NewLink Genetics, an Ames, Iowa, biotech working on cancer vaccines and drugs that modulate the immune system, has so far raised about $17 million in a third funding round. The company aims to raise another $8 million in the round for a total of $25 million, according to Nicholas Vahanian, the company’s chief medical and operating officer.
In an unusual approach for a startup, NewLink is pursuing two different, but potentially related, approaches to treating cancer. The first is a therapeutic cancer vaccine designed to stimulate the immune system into attacking tumor cells, which the body’s defenses normally ignore. NewLink has identified a particular protein called a(1, 3)-Galactosyl (alpha-Gal, for short) that normally stimulates an extremely potent immune reaction.

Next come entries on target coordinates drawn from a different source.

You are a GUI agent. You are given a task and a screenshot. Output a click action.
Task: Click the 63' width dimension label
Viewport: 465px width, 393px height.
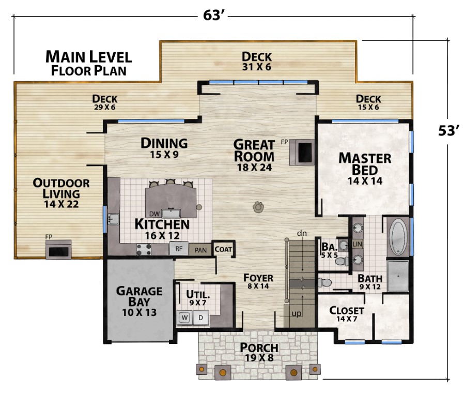point(212,16)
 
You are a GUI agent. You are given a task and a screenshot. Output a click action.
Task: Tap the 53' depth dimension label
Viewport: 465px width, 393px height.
point(449,131)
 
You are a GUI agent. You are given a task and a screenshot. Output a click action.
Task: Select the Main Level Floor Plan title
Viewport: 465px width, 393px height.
point(88,63)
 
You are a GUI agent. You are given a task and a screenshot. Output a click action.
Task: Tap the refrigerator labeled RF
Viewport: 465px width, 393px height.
point(178,249)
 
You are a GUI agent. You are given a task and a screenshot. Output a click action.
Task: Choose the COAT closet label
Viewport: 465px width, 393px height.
point(224,249)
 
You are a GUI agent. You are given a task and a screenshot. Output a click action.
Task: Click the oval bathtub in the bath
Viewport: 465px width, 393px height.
point(398,237)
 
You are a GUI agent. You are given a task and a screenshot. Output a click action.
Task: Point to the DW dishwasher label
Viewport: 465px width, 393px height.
point(153,213)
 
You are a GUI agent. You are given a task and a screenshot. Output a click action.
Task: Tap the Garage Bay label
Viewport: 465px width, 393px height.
point(139,301)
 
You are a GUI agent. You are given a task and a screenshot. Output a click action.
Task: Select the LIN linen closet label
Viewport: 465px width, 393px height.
point(357,244)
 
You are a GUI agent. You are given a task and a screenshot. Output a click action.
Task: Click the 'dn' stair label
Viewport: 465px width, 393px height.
point(302,234)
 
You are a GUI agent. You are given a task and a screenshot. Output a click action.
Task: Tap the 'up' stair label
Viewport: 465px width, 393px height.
point(296,313)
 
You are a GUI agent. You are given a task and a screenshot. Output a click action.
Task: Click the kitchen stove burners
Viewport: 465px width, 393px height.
point(144,249)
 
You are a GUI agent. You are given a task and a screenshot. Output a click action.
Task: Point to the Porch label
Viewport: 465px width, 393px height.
point(259,352)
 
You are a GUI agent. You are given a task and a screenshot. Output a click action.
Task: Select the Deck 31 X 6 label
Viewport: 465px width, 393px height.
point(257,61)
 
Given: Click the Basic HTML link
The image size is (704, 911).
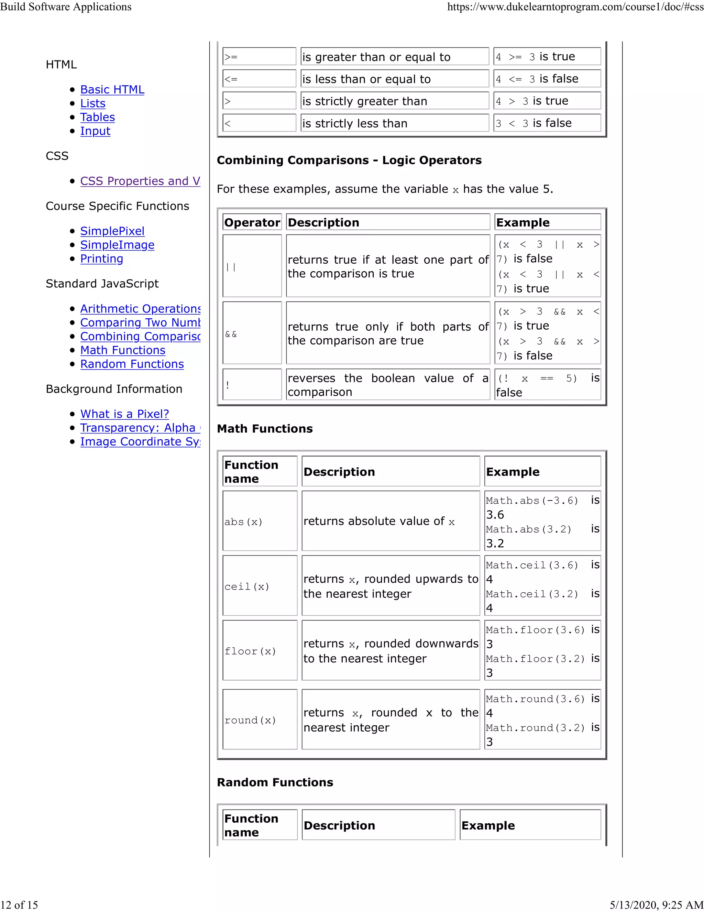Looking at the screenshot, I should pos(112,90).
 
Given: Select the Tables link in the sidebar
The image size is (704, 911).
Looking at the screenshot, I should pos(98,117).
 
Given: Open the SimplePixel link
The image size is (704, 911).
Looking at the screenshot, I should pos(112,231).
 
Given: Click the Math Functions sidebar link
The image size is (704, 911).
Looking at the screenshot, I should pos(123,350).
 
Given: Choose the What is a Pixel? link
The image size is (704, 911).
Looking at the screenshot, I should pos(124,414).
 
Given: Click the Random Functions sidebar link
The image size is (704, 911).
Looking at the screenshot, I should pos(132,364).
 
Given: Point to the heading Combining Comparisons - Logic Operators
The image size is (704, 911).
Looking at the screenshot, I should pos(349,160).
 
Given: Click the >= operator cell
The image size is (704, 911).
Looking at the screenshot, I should pos(259,57).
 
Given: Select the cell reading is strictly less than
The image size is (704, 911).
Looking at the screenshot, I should pos(394,123).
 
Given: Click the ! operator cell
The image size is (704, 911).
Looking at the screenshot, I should pos(252,385).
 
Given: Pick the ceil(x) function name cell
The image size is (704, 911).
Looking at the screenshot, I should pos(260,586).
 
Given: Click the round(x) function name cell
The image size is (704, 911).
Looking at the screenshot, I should pos(260,720).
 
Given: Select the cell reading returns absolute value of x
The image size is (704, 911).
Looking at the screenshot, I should pos(390,521).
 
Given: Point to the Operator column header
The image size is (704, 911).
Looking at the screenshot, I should pos(252,222).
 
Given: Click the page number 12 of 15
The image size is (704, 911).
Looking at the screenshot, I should pos(19,904).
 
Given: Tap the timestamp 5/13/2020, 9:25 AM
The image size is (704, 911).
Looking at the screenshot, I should pos(657,904).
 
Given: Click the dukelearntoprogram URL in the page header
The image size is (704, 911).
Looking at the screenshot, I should pos(575,7).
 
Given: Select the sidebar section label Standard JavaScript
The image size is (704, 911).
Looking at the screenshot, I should pos(102,284).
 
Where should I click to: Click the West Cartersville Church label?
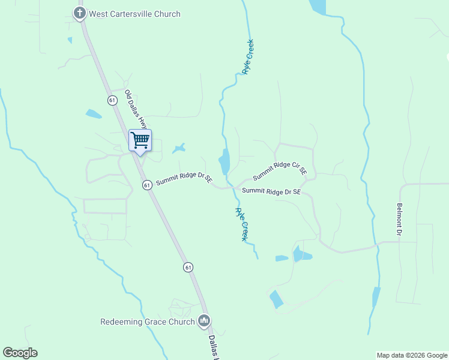(134, 14)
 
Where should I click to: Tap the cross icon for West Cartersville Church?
(79, 13)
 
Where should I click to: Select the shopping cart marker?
(140, 141)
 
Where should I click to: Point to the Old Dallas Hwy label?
(136, 110)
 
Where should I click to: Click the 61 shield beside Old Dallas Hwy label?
(112, 100)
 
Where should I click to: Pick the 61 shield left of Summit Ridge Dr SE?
(147, 185)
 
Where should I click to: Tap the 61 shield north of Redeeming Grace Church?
(188, 266)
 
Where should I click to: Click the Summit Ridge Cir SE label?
(280, 171)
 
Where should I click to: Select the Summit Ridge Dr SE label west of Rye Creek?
(184, 180)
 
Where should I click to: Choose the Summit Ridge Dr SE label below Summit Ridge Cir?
(271, 191)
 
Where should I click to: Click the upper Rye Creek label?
(248, 57)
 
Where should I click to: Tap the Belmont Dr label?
(399, 218)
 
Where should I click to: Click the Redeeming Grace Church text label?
(147, 322)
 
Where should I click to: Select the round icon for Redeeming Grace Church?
(204, 322)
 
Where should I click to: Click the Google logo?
(20, 353)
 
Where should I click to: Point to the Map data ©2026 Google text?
(412, 355)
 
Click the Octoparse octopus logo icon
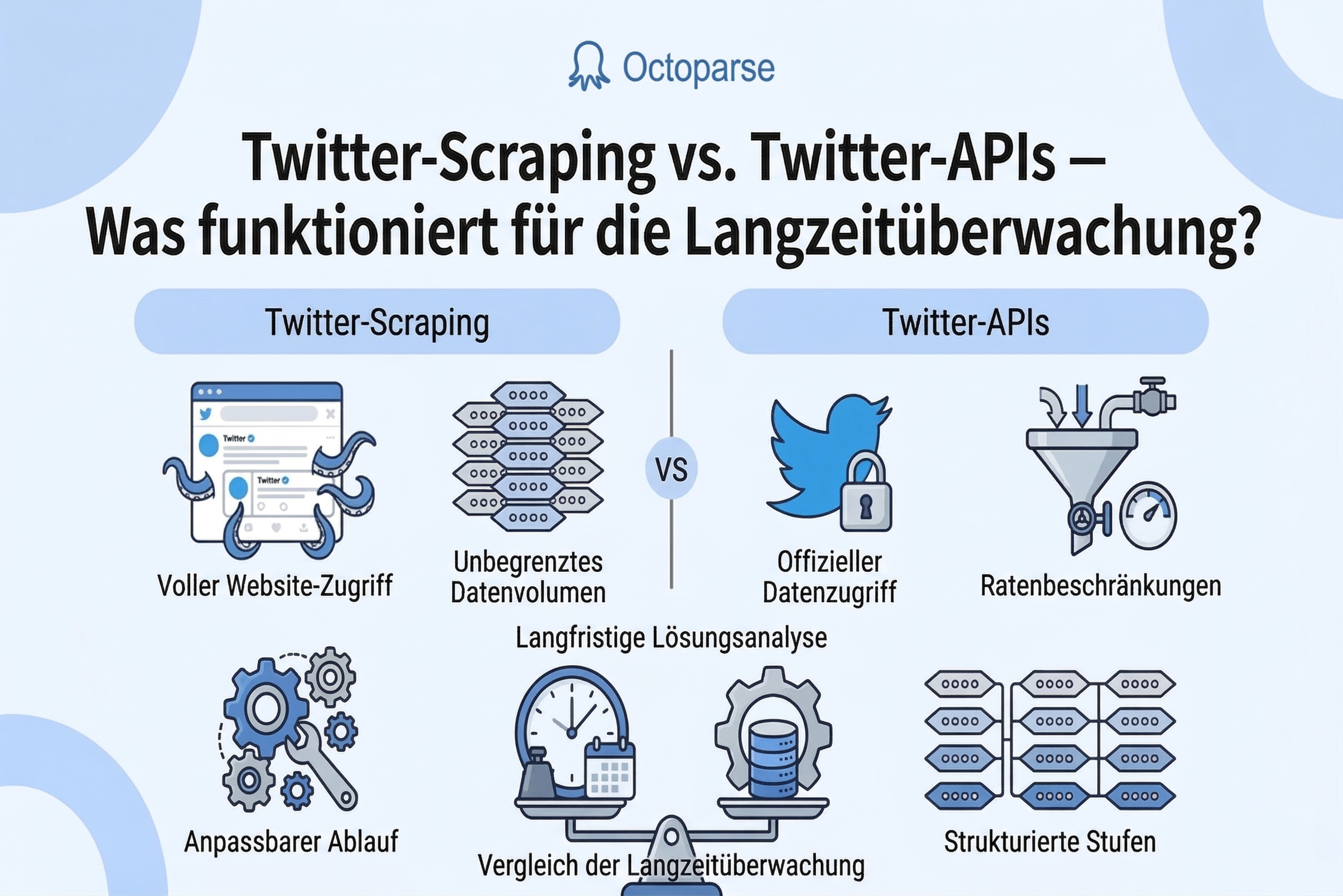tap(589, 66)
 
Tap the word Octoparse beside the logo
tap(698, 68)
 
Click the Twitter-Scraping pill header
tap(377, 322)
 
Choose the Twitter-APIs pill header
tap(965, 322)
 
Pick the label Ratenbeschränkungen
tap(1101, 586)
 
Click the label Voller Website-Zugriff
tap(275, 586)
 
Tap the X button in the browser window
tap(330, 413)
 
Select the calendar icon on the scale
tap(609, 770)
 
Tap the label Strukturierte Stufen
tap(1050, 842)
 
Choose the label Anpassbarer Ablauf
tap(291, 842)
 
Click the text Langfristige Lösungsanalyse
tap(671, 638)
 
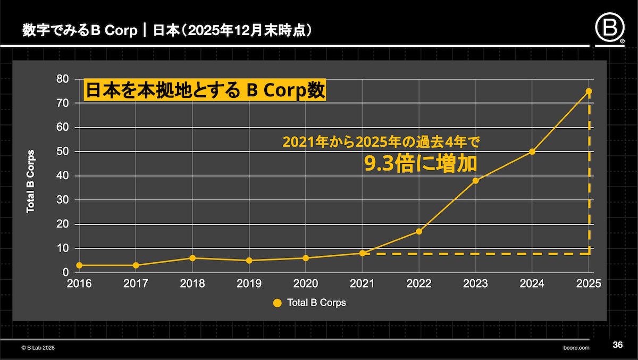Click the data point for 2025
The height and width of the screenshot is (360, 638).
(x=589, y=91)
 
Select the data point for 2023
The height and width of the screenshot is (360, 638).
(x=475, y=180)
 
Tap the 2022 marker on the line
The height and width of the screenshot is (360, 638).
(x=419, y=231)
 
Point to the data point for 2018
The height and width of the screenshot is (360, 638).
(x=192, y=258)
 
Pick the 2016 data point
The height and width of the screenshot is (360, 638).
(x=79, y=265)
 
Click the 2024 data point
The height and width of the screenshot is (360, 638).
(x=532, y=152)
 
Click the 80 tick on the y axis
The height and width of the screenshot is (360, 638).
(x=62, y=79)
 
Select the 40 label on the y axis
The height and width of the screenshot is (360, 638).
(x=62, y=176)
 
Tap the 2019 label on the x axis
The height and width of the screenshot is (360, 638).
(x=249, y=283)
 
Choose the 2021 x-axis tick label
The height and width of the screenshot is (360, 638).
(x=362, y=283)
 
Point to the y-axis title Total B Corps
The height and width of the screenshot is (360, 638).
(x=31, y=181)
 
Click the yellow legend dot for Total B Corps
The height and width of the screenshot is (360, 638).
(x=276, y=303)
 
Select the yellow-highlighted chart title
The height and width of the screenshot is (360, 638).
(x=205, y=90)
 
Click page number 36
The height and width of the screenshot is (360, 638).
(x=617, y=345)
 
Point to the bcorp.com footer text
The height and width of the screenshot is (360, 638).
(x=576, y=347)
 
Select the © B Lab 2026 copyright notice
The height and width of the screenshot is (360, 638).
(x=38, y=347)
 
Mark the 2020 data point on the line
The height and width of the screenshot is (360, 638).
(x=306, y=258)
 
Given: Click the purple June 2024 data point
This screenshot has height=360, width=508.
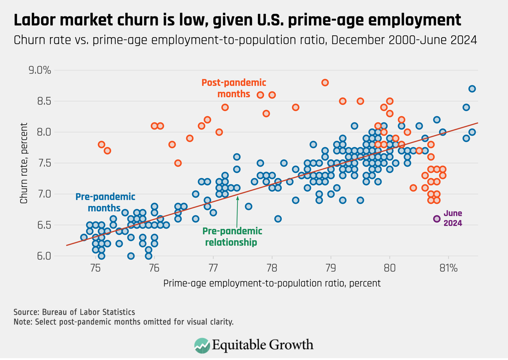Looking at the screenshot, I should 437,219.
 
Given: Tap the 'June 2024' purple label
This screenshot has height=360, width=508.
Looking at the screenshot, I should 453,218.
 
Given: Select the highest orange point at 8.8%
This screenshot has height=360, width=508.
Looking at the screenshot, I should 325,83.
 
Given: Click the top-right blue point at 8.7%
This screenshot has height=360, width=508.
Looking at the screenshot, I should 472,89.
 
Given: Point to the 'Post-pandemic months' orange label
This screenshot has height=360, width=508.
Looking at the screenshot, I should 233,88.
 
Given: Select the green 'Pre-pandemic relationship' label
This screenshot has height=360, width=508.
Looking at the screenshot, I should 232,236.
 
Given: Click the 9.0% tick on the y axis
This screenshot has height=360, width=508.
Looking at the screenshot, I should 40,70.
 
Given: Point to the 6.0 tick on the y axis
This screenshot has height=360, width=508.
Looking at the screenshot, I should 44,256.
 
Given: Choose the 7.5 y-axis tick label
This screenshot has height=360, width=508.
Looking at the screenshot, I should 44,163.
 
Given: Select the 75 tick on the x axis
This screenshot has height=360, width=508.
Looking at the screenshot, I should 95,268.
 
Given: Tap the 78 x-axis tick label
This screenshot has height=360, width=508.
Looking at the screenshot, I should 272,268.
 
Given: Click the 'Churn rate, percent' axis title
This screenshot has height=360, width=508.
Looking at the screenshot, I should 24,163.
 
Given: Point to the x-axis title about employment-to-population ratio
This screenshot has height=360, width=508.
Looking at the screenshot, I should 272,283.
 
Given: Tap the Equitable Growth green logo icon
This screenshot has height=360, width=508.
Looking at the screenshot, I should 202,345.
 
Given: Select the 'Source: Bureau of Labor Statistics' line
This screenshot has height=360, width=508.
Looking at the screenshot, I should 74,312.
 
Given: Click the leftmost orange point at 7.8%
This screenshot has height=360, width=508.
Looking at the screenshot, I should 101,144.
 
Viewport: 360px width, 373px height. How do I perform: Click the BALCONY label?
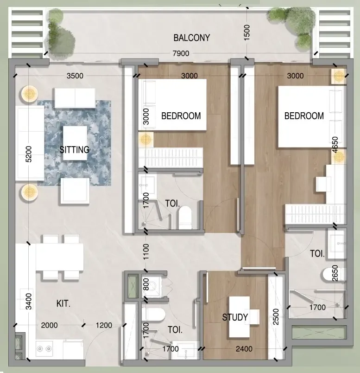191,38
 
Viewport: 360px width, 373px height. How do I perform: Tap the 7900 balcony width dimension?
181,54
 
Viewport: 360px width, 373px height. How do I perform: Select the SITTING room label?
74,150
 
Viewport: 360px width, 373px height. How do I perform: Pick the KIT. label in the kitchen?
63,304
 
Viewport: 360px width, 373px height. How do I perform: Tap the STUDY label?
235,317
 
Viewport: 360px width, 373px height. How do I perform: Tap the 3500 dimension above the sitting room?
75,76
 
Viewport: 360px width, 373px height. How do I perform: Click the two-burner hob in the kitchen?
44,348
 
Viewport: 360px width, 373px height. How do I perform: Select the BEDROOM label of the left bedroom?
181,116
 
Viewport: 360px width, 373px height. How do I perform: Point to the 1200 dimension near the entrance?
104,325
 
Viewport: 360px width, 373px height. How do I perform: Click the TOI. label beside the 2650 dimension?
318,254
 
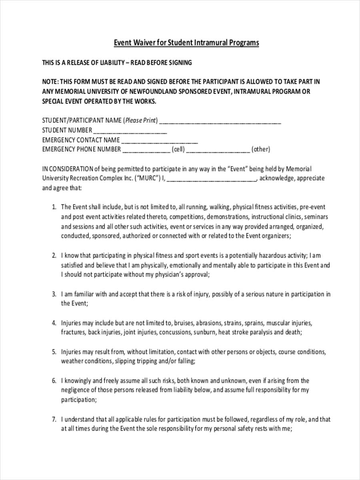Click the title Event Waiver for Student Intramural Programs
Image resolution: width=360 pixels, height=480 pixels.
point(186,42)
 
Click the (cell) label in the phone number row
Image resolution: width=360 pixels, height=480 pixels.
point(178,150)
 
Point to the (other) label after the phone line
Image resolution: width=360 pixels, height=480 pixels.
point(261,150)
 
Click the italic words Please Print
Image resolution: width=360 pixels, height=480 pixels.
point(140,120)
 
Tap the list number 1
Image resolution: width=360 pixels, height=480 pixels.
point(54,207)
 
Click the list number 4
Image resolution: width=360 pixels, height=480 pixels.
point(54,323)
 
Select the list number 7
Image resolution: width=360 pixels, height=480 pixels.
point(54,420)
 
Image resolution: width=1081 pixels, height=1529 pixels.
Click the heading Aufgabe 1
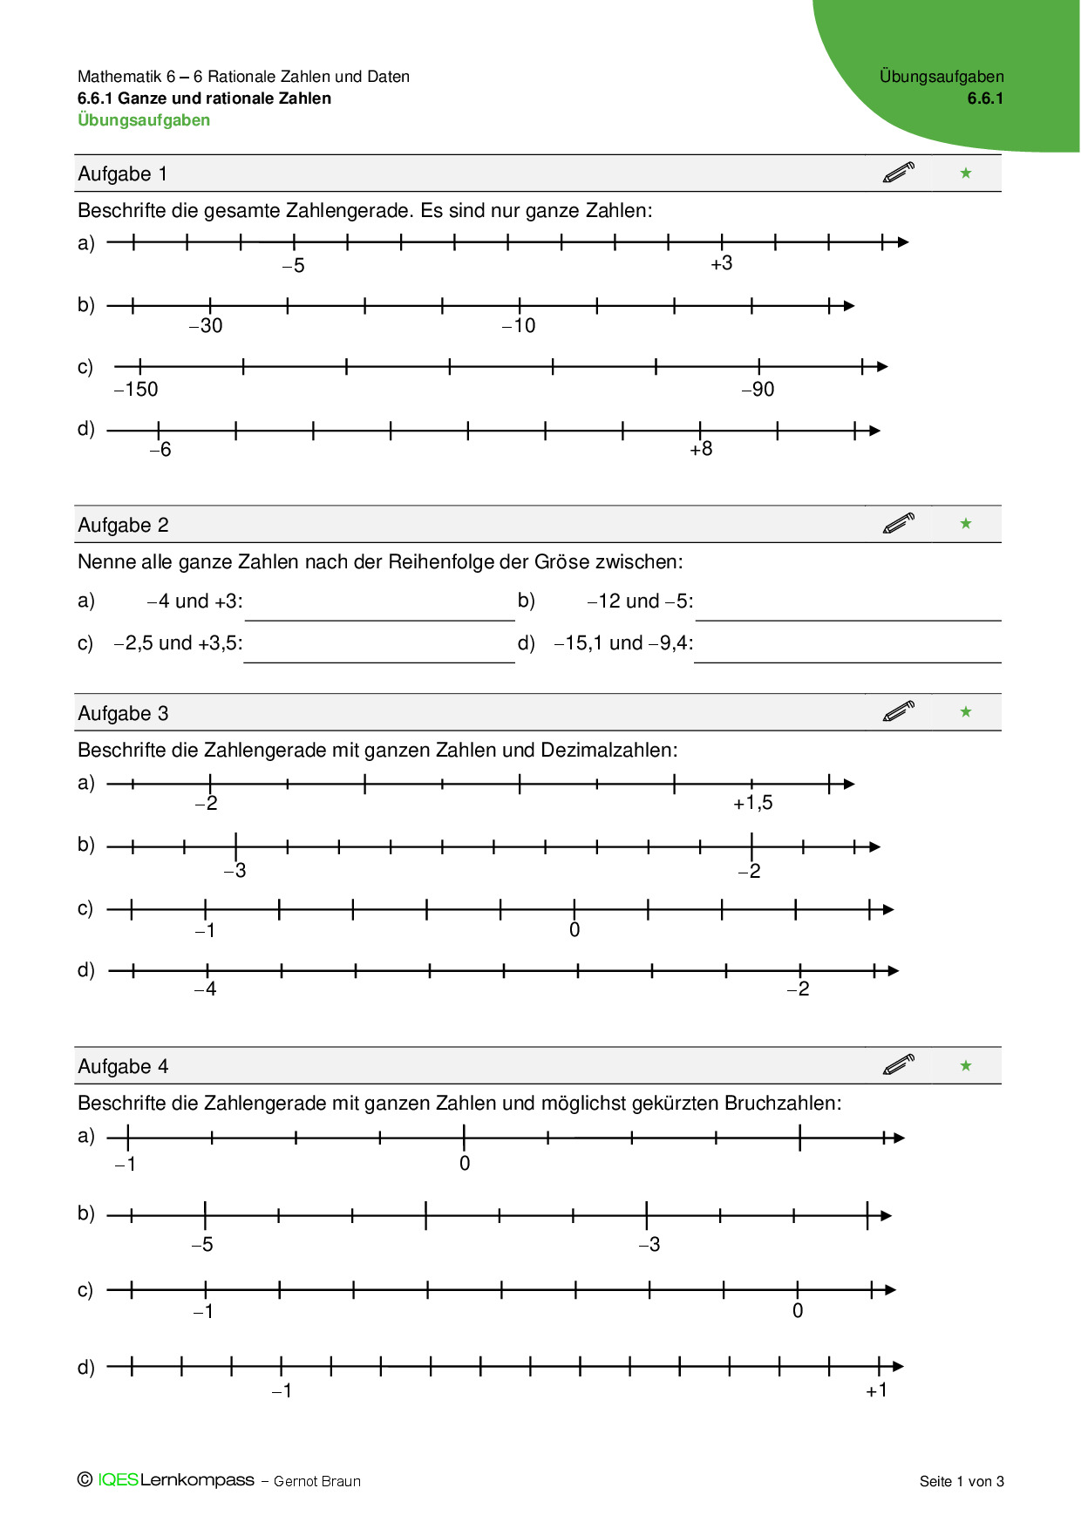click(x=122, y=174)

By genetically engineering lines of cancer cells to produce that protein, the company’s scientists intend to make the cells highly “visible” to the immune system. The hope is that the body’s defenders will generate antibodies and other potent molecular weapons that will attack not only the engineered cells, but other cancer cells in the body. NewLink’s cancer vaccine is currently in mid-stage, phase II trials in lung and pancreatic cancer. Vahanian said the early data is “promising,” but declined to go into specifics until the current trials produce interim results, which may happen as soon as early next year.
The company’s second approach involves a small-molecule drug, 1MT, that inhibits an enzyme called indoleamine,-2,3-dioxygenase, or IDO. This enzyme normally down-regulates the immune system — technically, it degrades the amino acid tryptophan in the immune-system’s dendritic cells, setting off a chain of events that disarm certain of the body’s defensive components.
Inhibiting IDO should therefore improve immune response, making 1MT a potentially useful in combination with traditional chemotherapy drugs, which often have immunosuppressive side effects of their own. (Vahanian says the company’s researchers believe that chemo drugs are effective in part because they trigger immune responses.) NewLink is testing the drug as a single agent against a variety of tumors in an early-stage, phase I trial, which could complete enrollment by this fall.
Investors in the round included Iowa Capital Group, Ames Seed Capital, Chicagoland Investors, Midwest Oilseeds and NLG Advisors. NewLink has 150 employees and was founded in 1999. The company has also received a non-equity, forgiveable loan from Iowa’s Department of Economic Development, Vahanian said.